I've been working on code that can scan the images of the Rohonc Codex and help me transcribe it. Hopefully I will be able to complete the transcription relatively quickly with the assistance of some code that can recognize and categorize graphemes (and remember what wacky name I decided to give each character).
In the process, I have unearthed a wealth of interesting detail and challenges.
Regarding the grapheme recognition process, the challenges are many. The script is hand-written, the lines are irregular, and the scanned pages are not necessarily orthogonal to the images. My approach is to identify individual marks, place them in a network together with other similar marks, and differentiate them based on the local density of the area of the network in which they appear. Then, I think I can recognize constellations of marks as graphemes, and start training the program to do the transcription.
It is clear to me at this point that this is going to be more of a computer-assisted transcription project than a pure computer transcription, but even so the work should go much more quickly with the aid of a machine whose eyes never tire.
One of the challenges I have had to overcome is distinguishing between stray dots on the page and the dots that are intended to be part of a grapheme. Unless I am mistaken, it appears that the dots that accompany a grapheme always appear above or to the left of the main shape of the grapheme. I suspect this is related to the right-to-left direction of the text.
In categorizing the graphemes, I am running into a problem I have wrestled with for years, ever since I first started thinking about ways to automate the recognition of patterns.

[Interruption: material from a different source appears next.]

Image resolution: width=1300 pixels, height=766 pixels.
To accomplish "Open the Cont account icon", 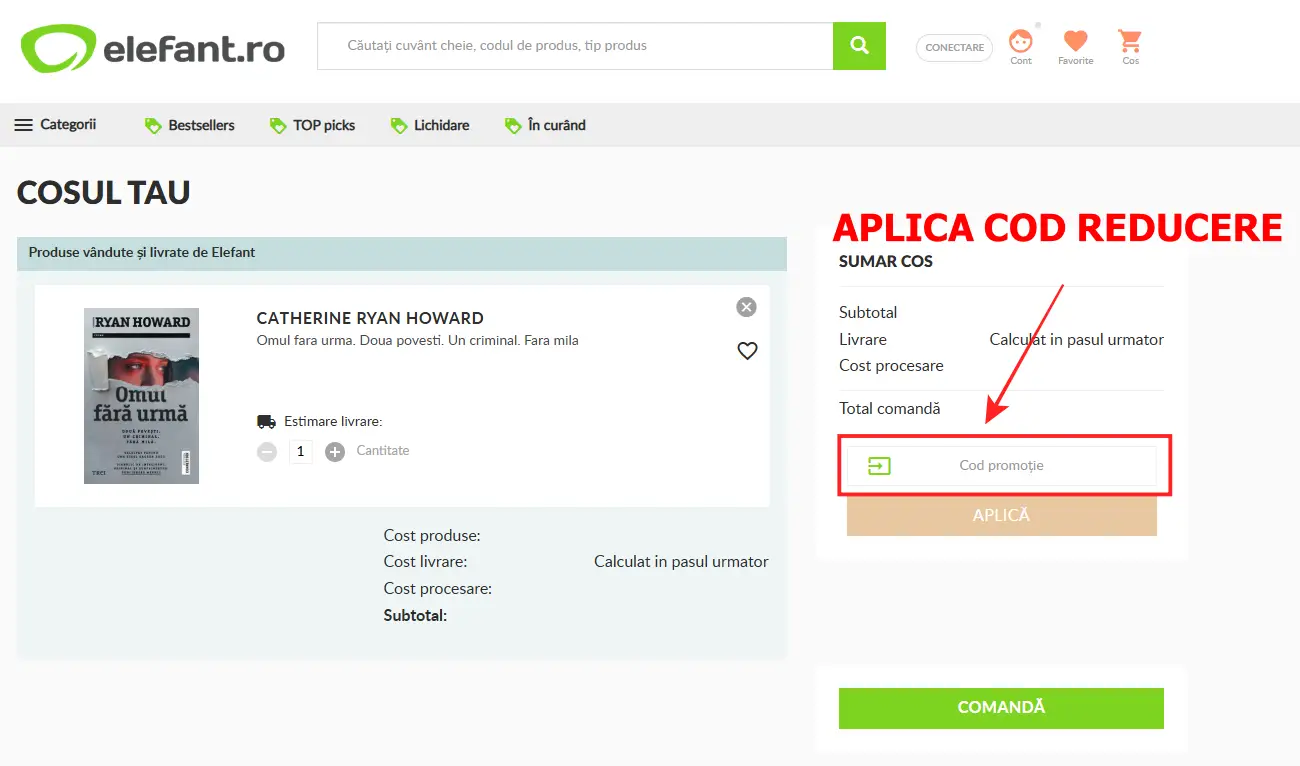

I call it the "cloud-within-the-network" problem, and I need to find out what the proper answer to it is.
The "cloud-within-the-network" problem works like this: Suppose you have some dense networks, and you loosely connect them to each other in a larger network. How do you computationally recognize the existence of the dense networks within the larger loose network?
It seems like it should be relatively simple, but every solution I think up seems to have a problem with it. In the case of this transcription project, I have a workaround, but some day I would like to find the right solution.